Additional keyword arguments are:

  • use_minimum_datasets (bool): If True, the minimum number of datasets is used to connect the initial and final redshift. If false, the light ray solution will contain as many entries as possible within the redshift interval. Default: True.
  • deltaz_min (float): Specifies the minimum Delta-z between consecutive datasets in the returned list. Default: 0.0.
  • minimum_coherent_box_fraction (float): Used with use_minimum_datasets set to False, this parameter specifies the fraction of the total box size to be traversed before rerandomizing the projection axis and center. This was invented to allow light rays with thin slices to sample coherent large scale structure, but in practice does not work so well. Try setting this parameter to 1 and see what happens. Default: 0.0.
  • time_data (bool): Whether or not to include time outputs when gathering datasets for time series. Default: True.
  • redshift_data (bool): Whether or not to include redshift outputs when gathering datasets for time series. Default: True.

Making Light Ray Data

Once the LightRay object has been instantiated, the LightRay,make_light_ray() function will trace out the rays in each dataset and collect information for all the fields requested. The output file will be an HDF5 file containing all the cell field values for all the cells that were intersected by the ray. A single LightRay object can be used over and over to make multiple randomizations, simply by changing the value of the random seed with the seed keyword.
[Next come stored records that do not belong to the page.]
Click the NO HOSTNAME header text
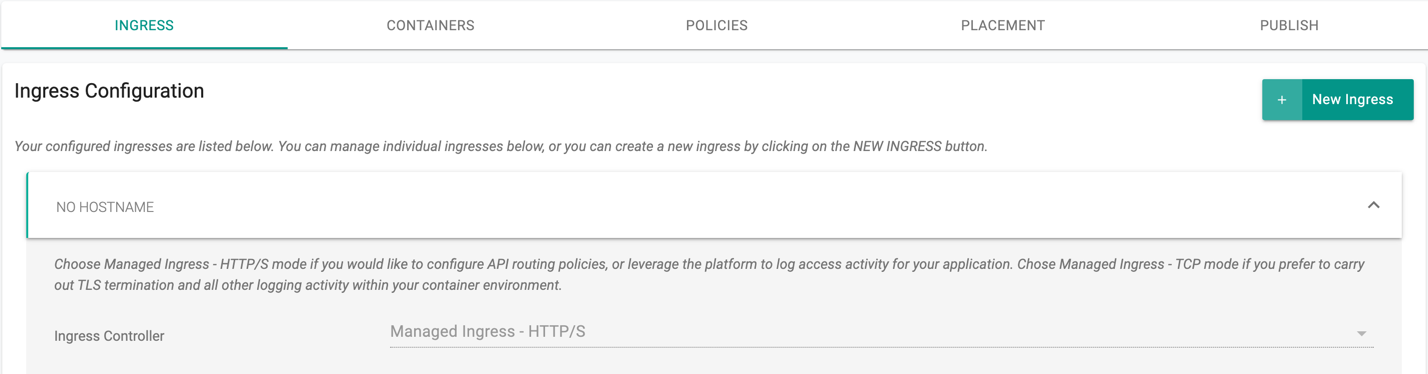Image resolution: width=1428 pixels, height=374 pixels. (105, 207)
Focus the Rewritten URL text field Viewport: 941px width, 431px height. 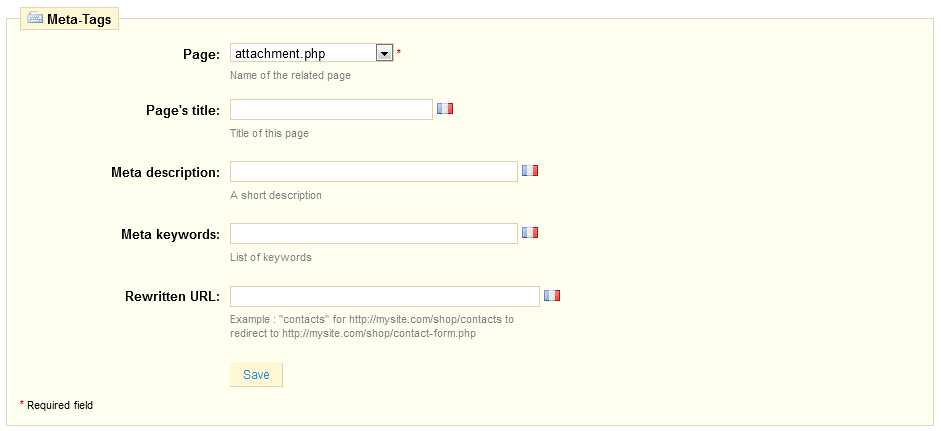click(385, 296)
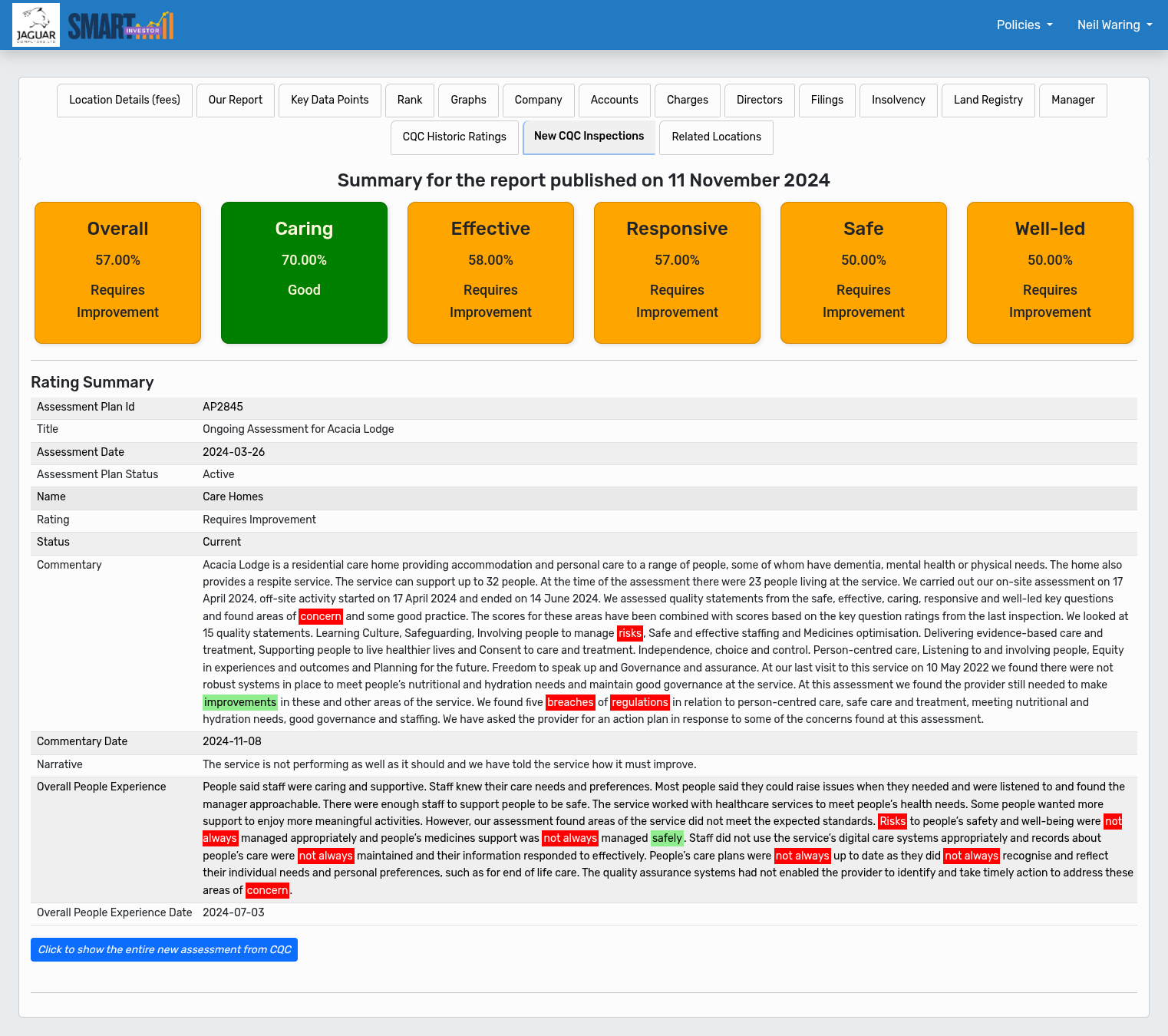Click show entire new assessment from CQC button
The height and width of the screenshot is (1036, 1168).
click(164, 950)
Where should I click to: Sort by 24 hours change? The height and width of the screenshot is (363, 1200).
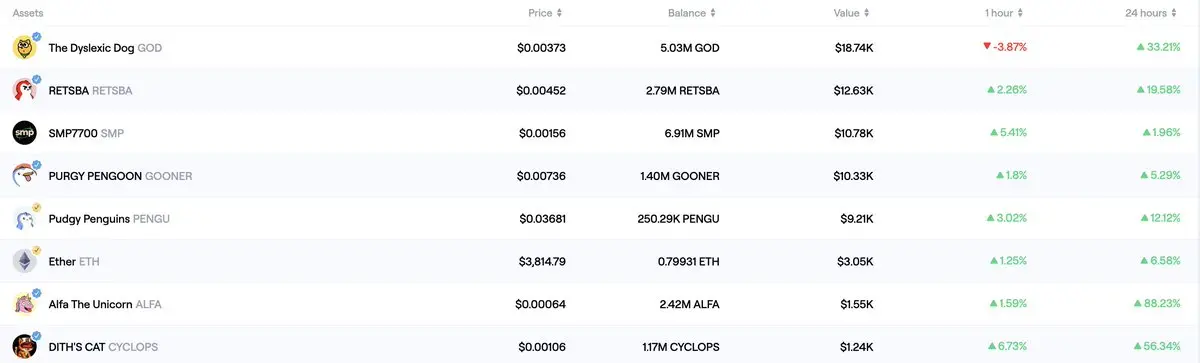[x=1152, y=13]
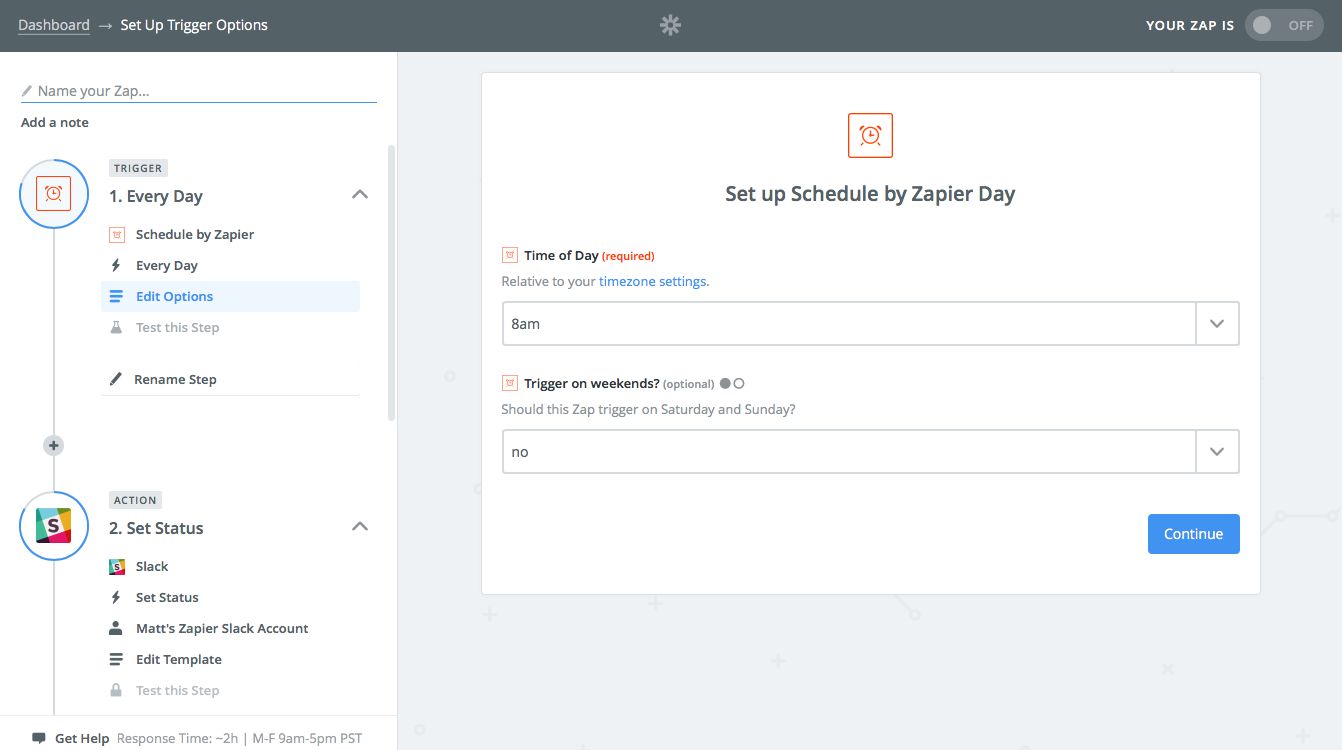The width and height of the screenshot is (1342, 750).
Task: Open the Trigger on weekends dropdown
Action: click(1217, 452)
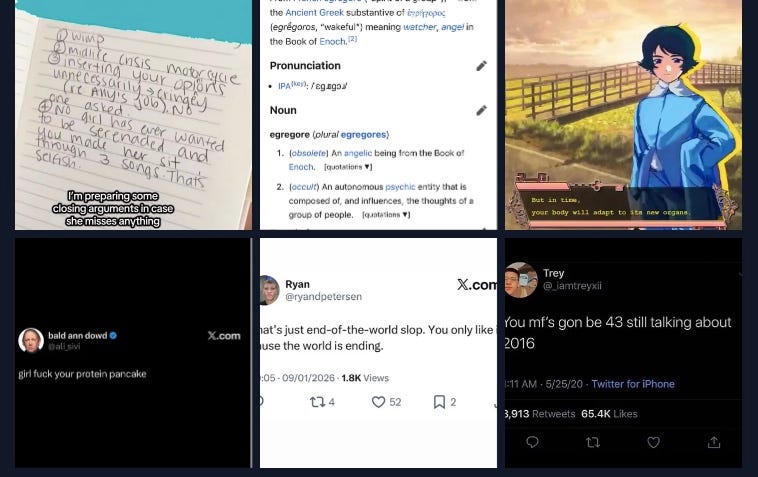
Task: Open the anime character game screenshot
Action: (x=624, y=115)
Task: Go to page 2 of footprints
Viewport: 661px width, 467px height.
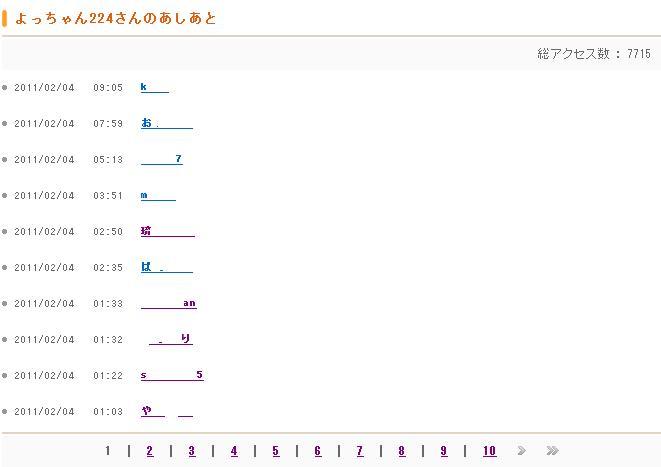Action: tap(150, 451)
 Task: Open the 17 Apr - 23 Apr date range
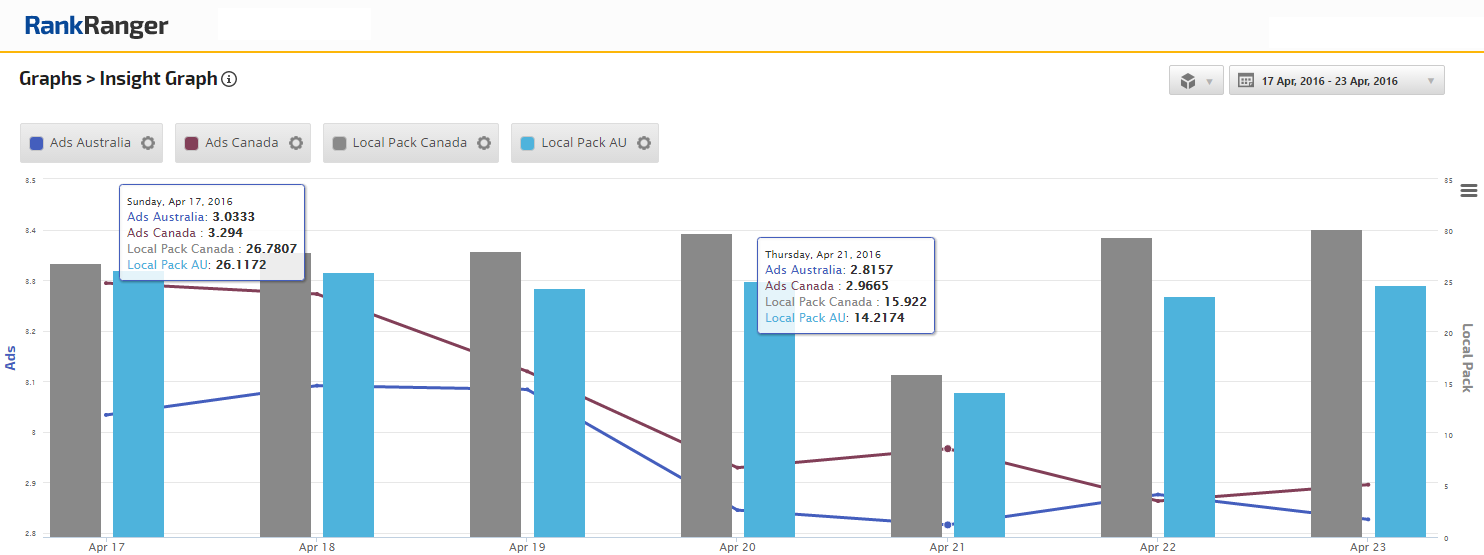[x=1329, y=81]
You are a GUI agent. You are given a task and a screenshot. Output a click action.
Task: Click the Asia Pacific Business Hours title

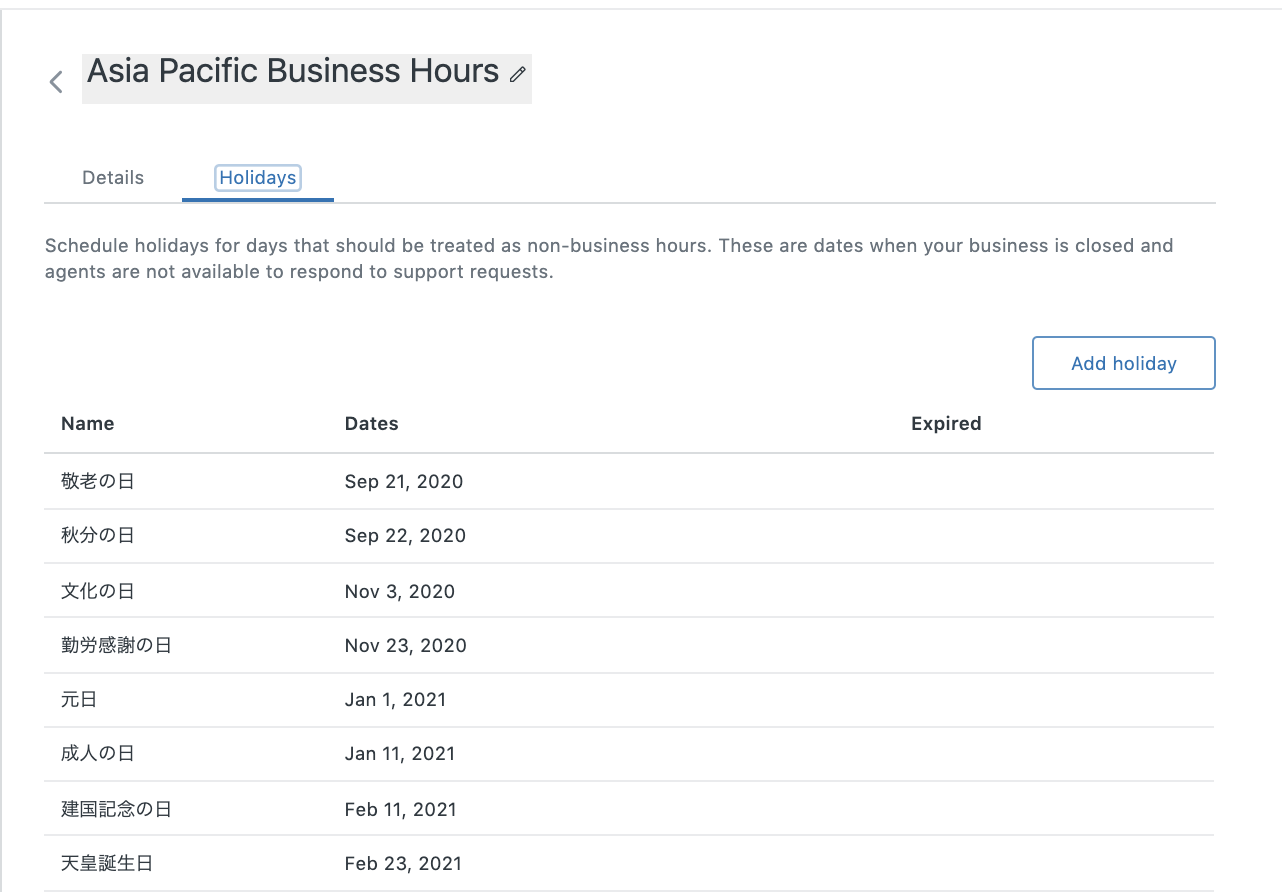(293, 72)
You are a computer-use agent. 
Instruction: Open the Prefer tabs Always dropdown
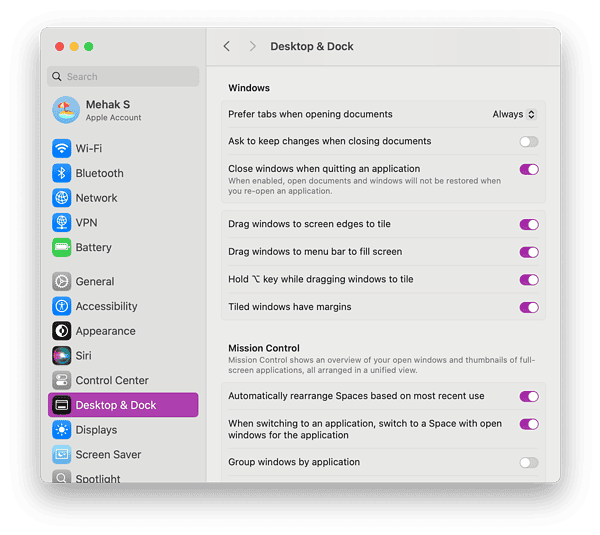(514, 115)
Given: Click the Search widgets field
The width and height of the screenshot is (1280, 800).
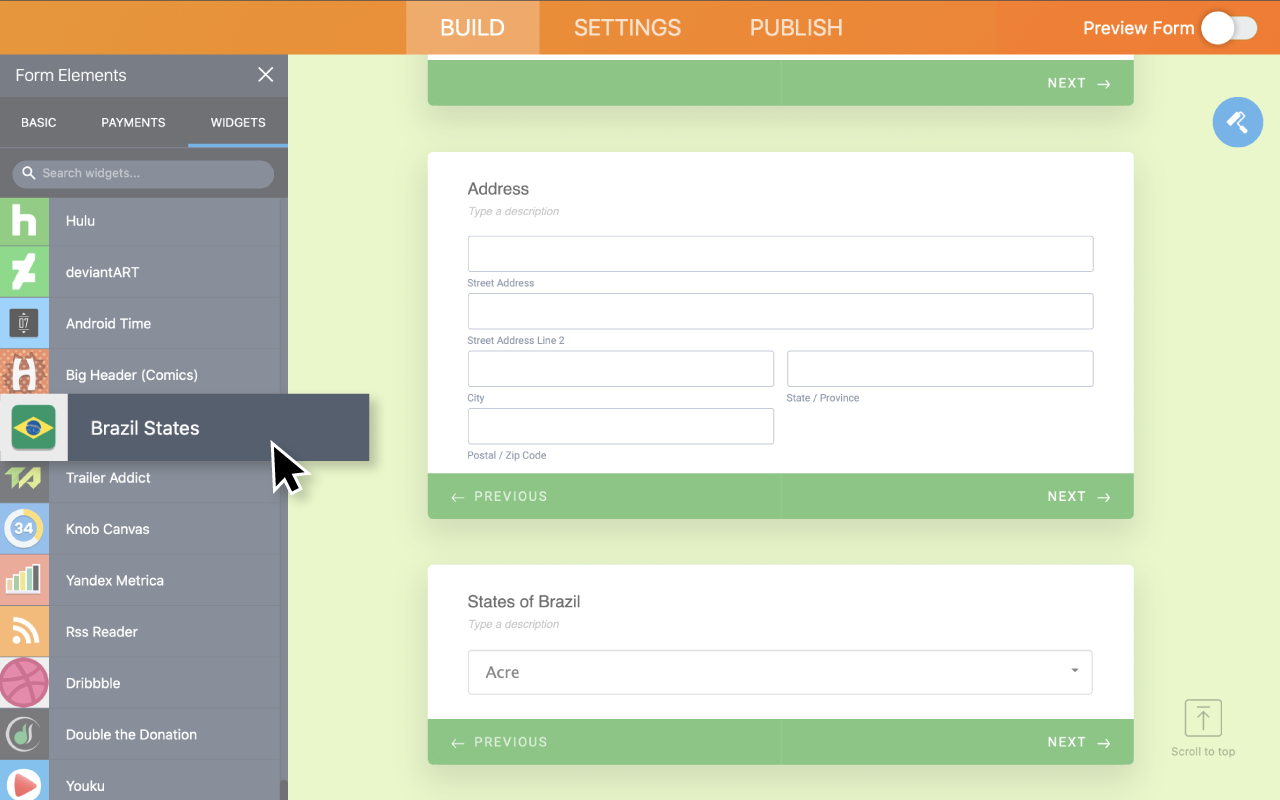Looking at the screenshot, I should (x=143, y=174).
lr.make_light_ray(seed=8675309,
                  fields=['temperature', 'density'],
                  get_los_velocity=True)

The keyword arguments are:

  • seed (int): Seed for the random number generator. Default: None.
  • start_position (list of floats): Used only if creating a light ray from a single dataset. The coordinates of the starting position of the ray. Default: None.
  • end_position (list of floats): Used only if creating a light ray from a single dataset. The coordinates of the ending position of the ray. Default: None.
  • trajectory (list of floats): Used only if creating a light ray from a single dataset. The (r, theta, phi) direction of the light ray. Use either end_position or trajectory, not both. Default: None.
  • fields (list): A list of fields for which to get data. Default: None.
  • solution_filename (string): Path to a text file where the trajectories of each subray is written out. Default: None.
  • data_filename (string): Path to output file for ray data. Default: None.
  • get_los_velocity (bool): If True, the line of sight velocity is calculated for each point in the ray. Default: True.
  • redshift (float): Used with light rays made from single datasets to specify a starting redshift for the ray. If not used, the starting redshift will be 0 for a non-cosmological dataset and the dataset redshift for a cosmological dataset. Default: None.
  • njobs (int): The number of parallel jobs over which the slices for the halo mask will be split. Choose -1 for one processor per individual slice and 1 to have all processors work together on each projection. Default: 1

Note

As of yt-3.0, the functionality for recording properties of the nearest halo to each element of the ray no longer exists. This is still available in yt-2.x. If you would like to use this feature in yt-3.x, help is needed to port it over. Contact the yt-users mailing list if you are interested in doing this.

What Can I do with this?

Once you have created a LightRay, you can use it to generate an Absorption Spectrum. In addition, you can use the RayCallback to Overplot the Path of a Ray on your plots.